Burisma, the Ukraine gas company that employed the son of Joe Biden, the American vice president, also doles out money to other Washington power players in order to buy influence in Washington. So, while cable news prognosticators chatter about corruption in Ukraine, they overlook the business model of the Atlantic Council, located on 15th Street in downtown Washington.

Blumenthal notes

the Atlantic Council has initiated a lucrative relationship with a corruption-tainted Ukrainian gas company, the Burisma Group, that is worth as much as $250,000 a year. The partnership has paid for lavish conferences in Monaco and helped bring Burisma’s oligarchic founder out of the cold. This alliance has remained stable even as official Washington goes to war over allegations by President Donald Trump and his allies that former Vice President Joseph Biden fired a Ukrainian prosecutor to defend his son

Leave Hunter Biden out of the story, and you still have a story of corruption. Mykola Zlochevsky, the Ukrainian oligarch who assembled Burisma under dubious pretenses, was still seeking influential allies in Washington, even after he employed the son of the American vice president.
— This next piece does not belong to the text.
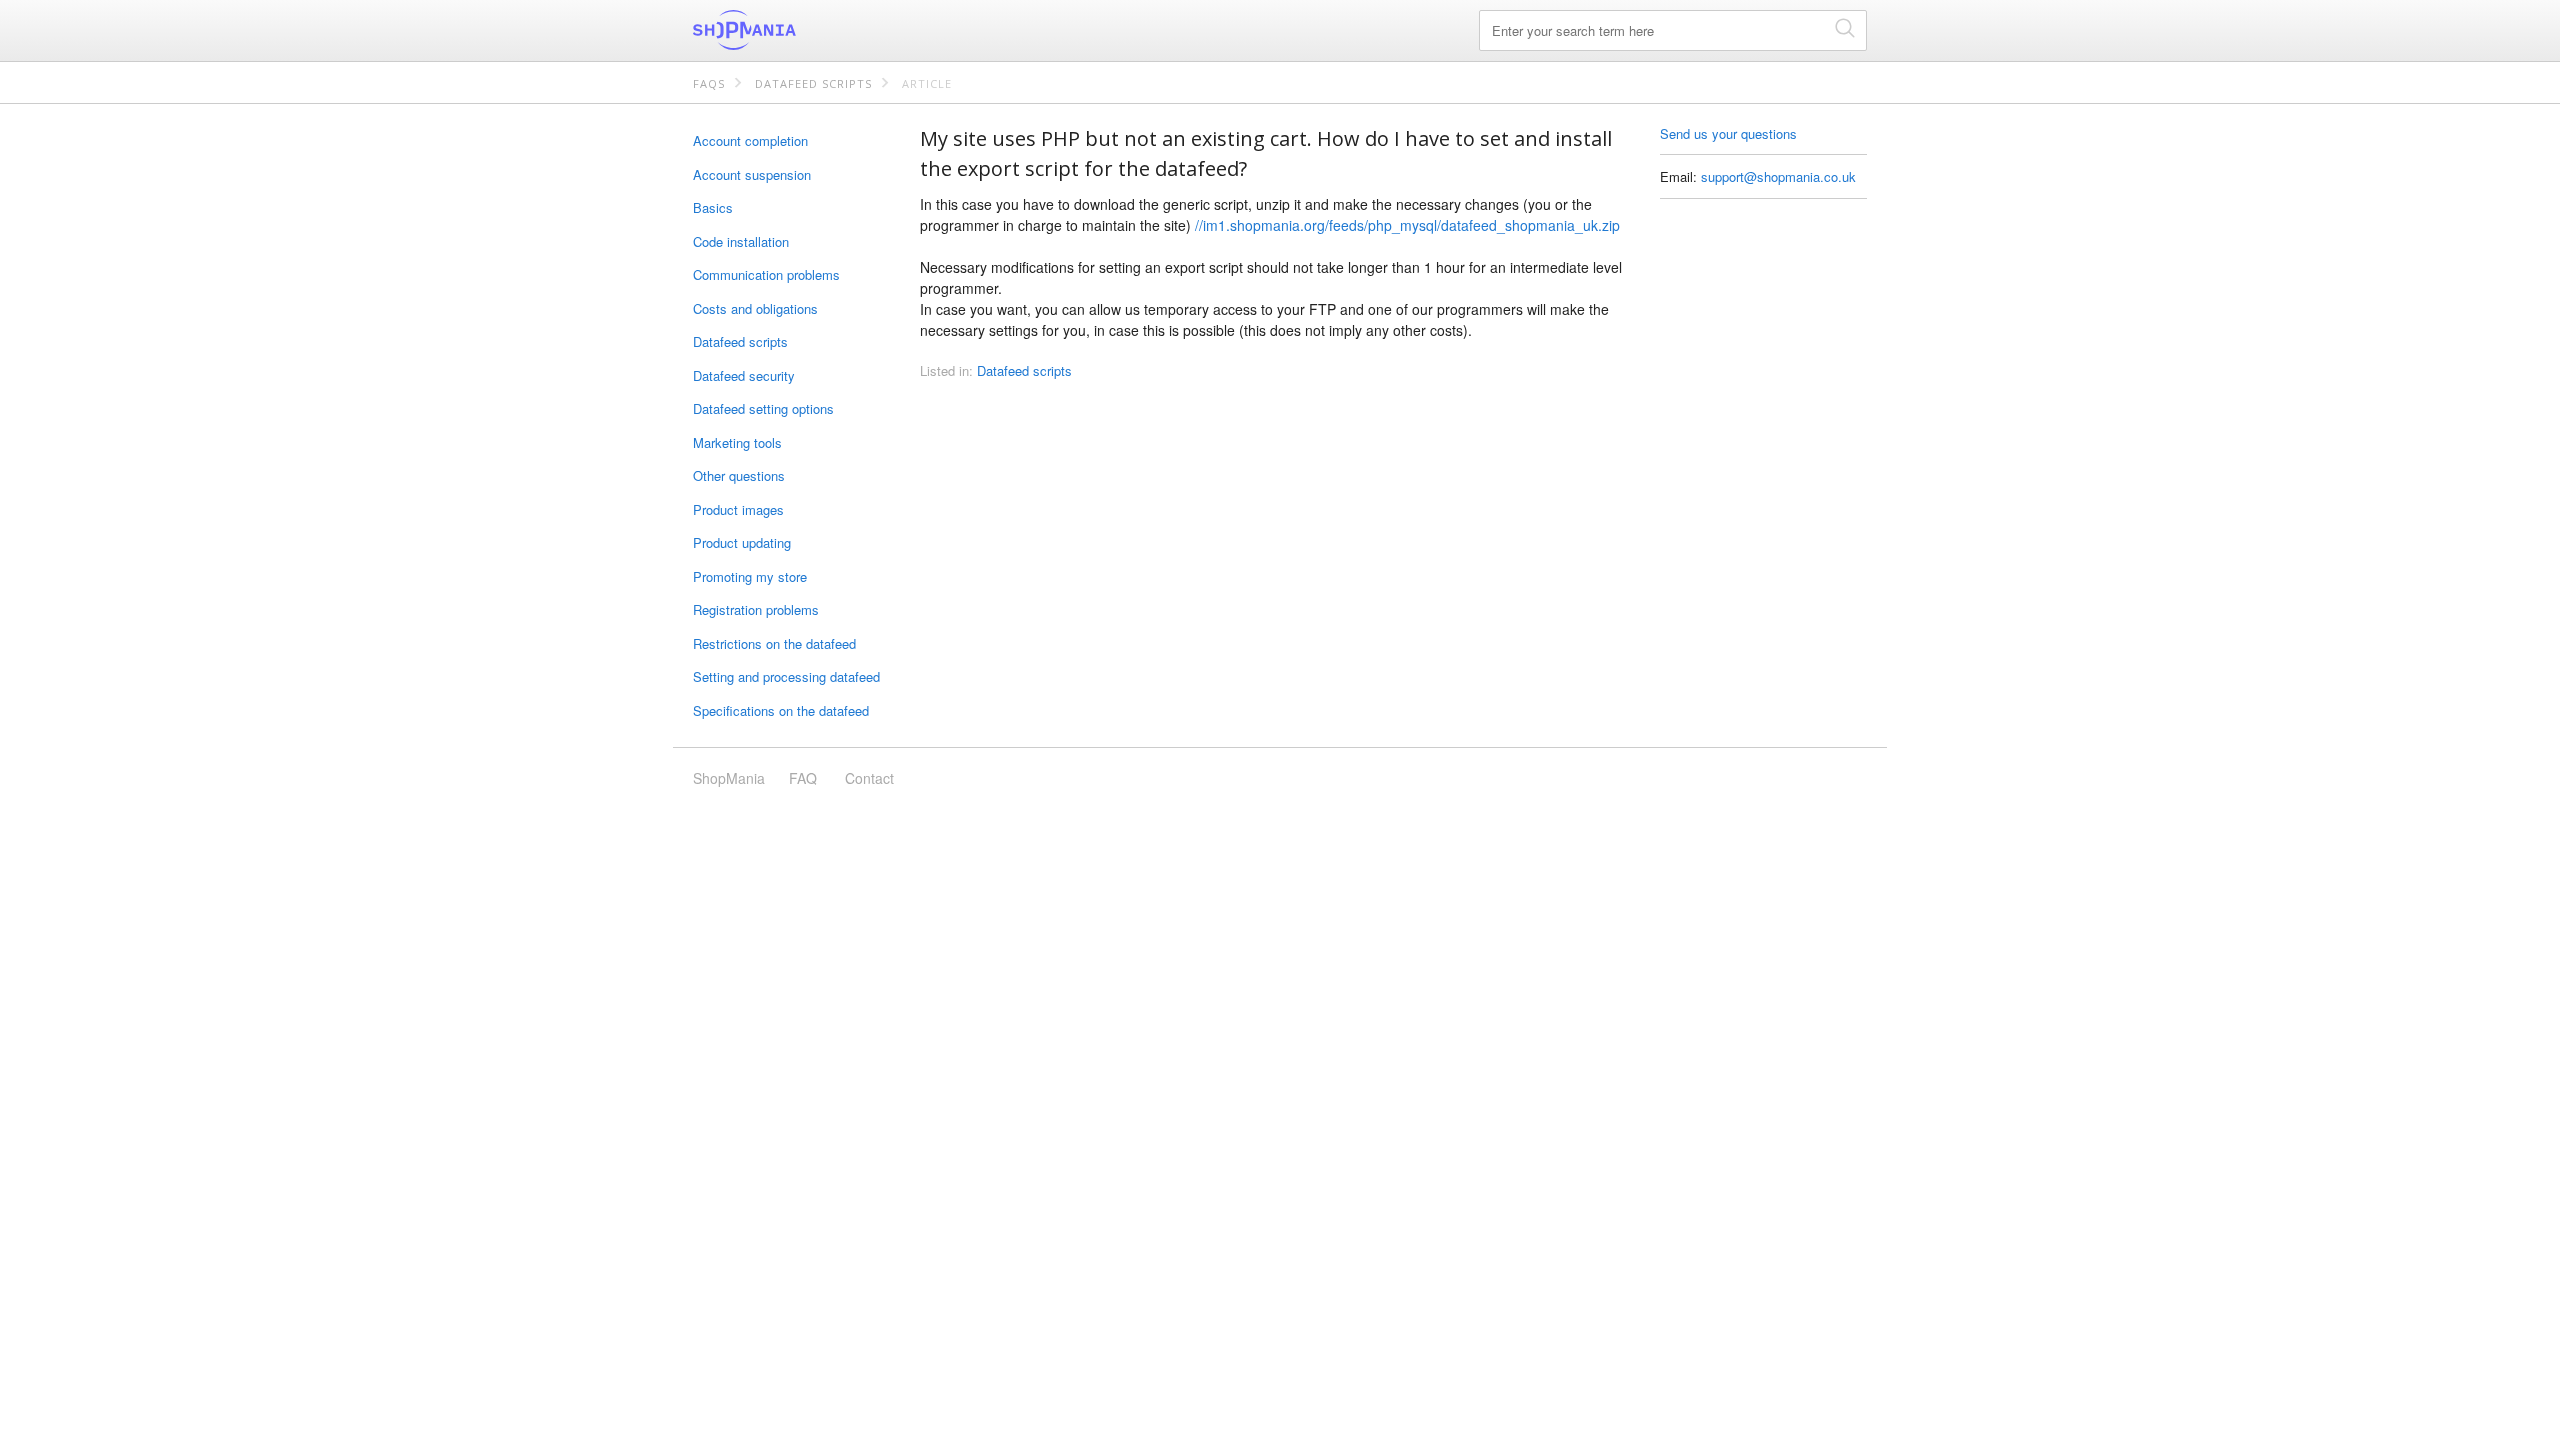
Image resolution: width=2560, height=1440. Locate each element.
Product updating (742, 542)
Zlochevsky found friends at the Atlantic Council in 2017, literally hours after he was cleared of corruption charges in Ukraine.

On Jan. 19, 2017 — just two days after the investigation of Zlochevsky ended — Burisma announced a major “cooperative agreement” with the Atlantic Council. “It became possible to sign a cooperative agreement between Burisma and the Atlantic Council after all charges against Burisma Group companies and its owner [Mykola] Zlochevskyi were withdrawn,” the Kyiv Post reported at the time.

The deal was inked by the director of the Atlantic Council’s Eurasia program, a former U.S. ambassador to Ukraine named John Herbst.

Since then, Burisma helped bankroll Atlantic Council programming, including an energy security conference held this May in Monaco, where Zlochevsky currently lives.

“[Zlochevsky] invited them purely for whitewashing purposes, to put them on the façade and make this company look nice,” Daria Kaleniuk, executive director of Ukraine’s Anti-Corruption Action Center, said of the Monaco event to The Financial Times.

What this shows is that the corruption that Washington pundits decry in Kiev is evident much closer to home.